Death in Venice marked the start of a collaboration with Keith Warner. With operas such as Lear, The Tempest in Frankfurt, Simon Boccanegra and Tannhäuser at the Opera National du Rhin in Strasbourg, Le nozze di Figaro at the Polish National Opera and The Devils of Loudun at the Royal Danish Theatre in Copenhagen. He also collaborates with the American director Dale Duesing (Il Viaggio a Reims, The Rape of Lucrezia and The Tales of Hoffman, Hänsel und Gretel and L'Étoile, the latter at the Staatsoper Berlin).
Boris Kudlička has also designed sets for several films, the Polish pavilion at Expo 2000 in Hanover and Expo 2010 in Shanghai, where he won a silver medal.
Christi Karvonides-Dushenko
Chrisi Karvonides-Dushenko has 30 years of experience as a professional costume designer in theater, film and television. In 2003, she received an Emmy for her costume design work on NBC's American Dreams. She was also Emmy-nominated for FX's American Horror Story, and HBO's Carnivàle and From the Earth to the Moon (produced by Tom Hanks). She was nominated for four Costume Designers Guild Awards during five seasons of HBO's Big Love. In addition, Carnivàle, From the Earth to the Moon and the pilot for ABC's Pan Am were also nominated for CDG awards. Her other TV credits include Alan Ball's HBO series Here and Now, starring Tim Robbins and Holly Hunter; and the Starz TV series Blunt Talk, starring Patrick Stewart. Karvonides-Dushenko's feature films include The Loss of a Teardrop Diamond (2008), The Glass House (2001) and Beautiful (2000).

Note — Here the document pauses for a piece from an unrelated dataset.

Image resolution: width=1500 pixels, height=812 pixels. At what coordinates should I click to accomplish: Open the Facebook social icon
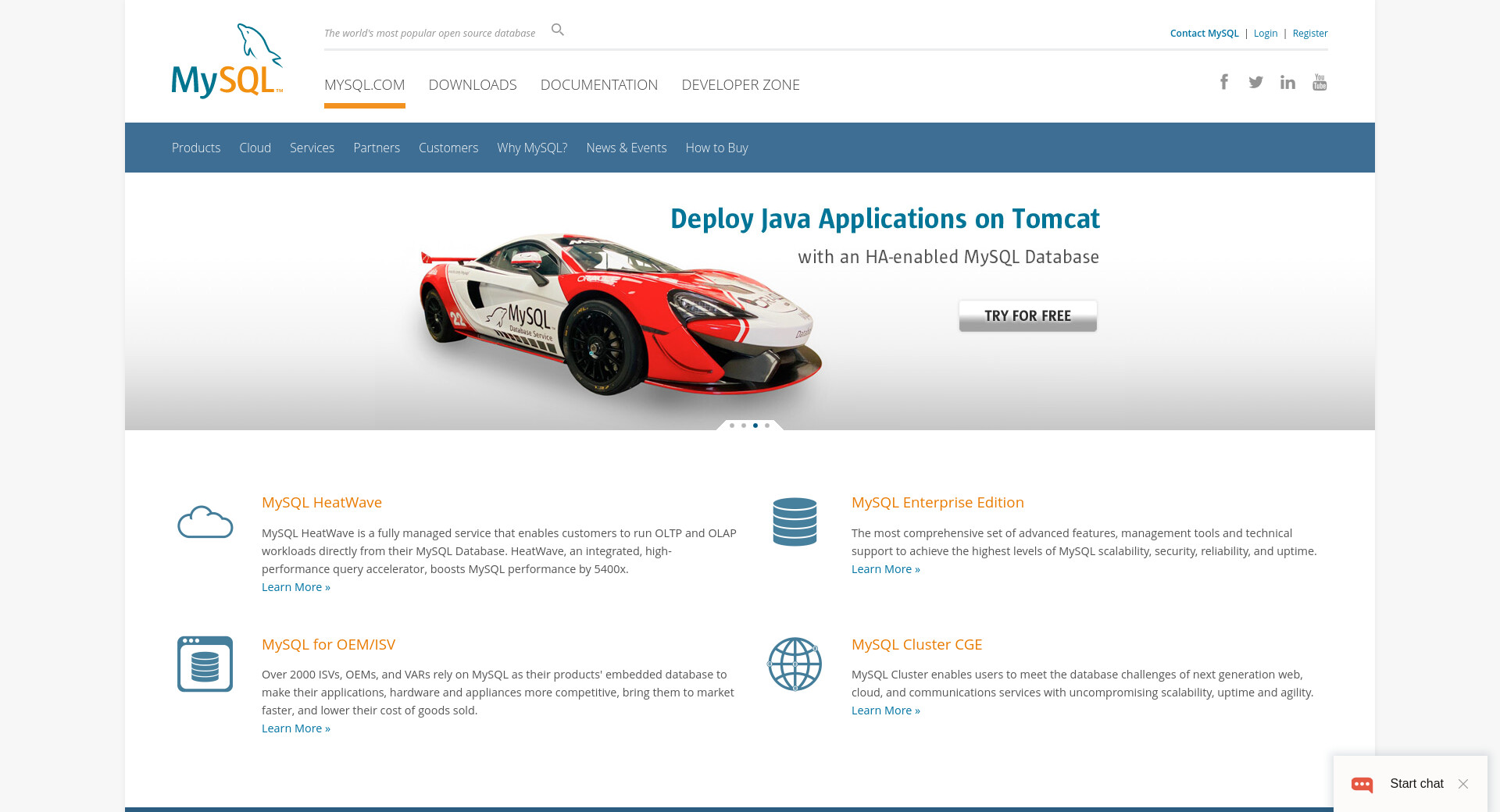[x=1224, y=82]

Her theatrical designs have been featured in productions at the Old Globe Theater, Geffen Playhouse, South Coast Repertory, Seattle Repertory, Guthrie Theater and the Kennedy Center. On Broadway, she designed the costumes of August Wilson's production Two Trains Running. Karvonides-Dushenko's designs for opera include Alcina in Karlsruhe, Germany; Proving Up for Opera Omaha; The Human Voice and Breaking the Waves (based on the 1996 Lars Von Tier film) for Opera Philadelphia; and Iphigenia in Tauris for Teatro National San Carlo in Lisbon, Portugal. She has given guest lectures on the art of costume design around the world including in Prague, Czech Republic; Cardiff, Wales; and New York City. In the summer of 2018, she will conduct a week-long seminar in Lecce, Italy.
Christi Karvonides-Dushenko received her M.F.A. in theater design from Yale School of Drama and her B.F.A. from Emerson College.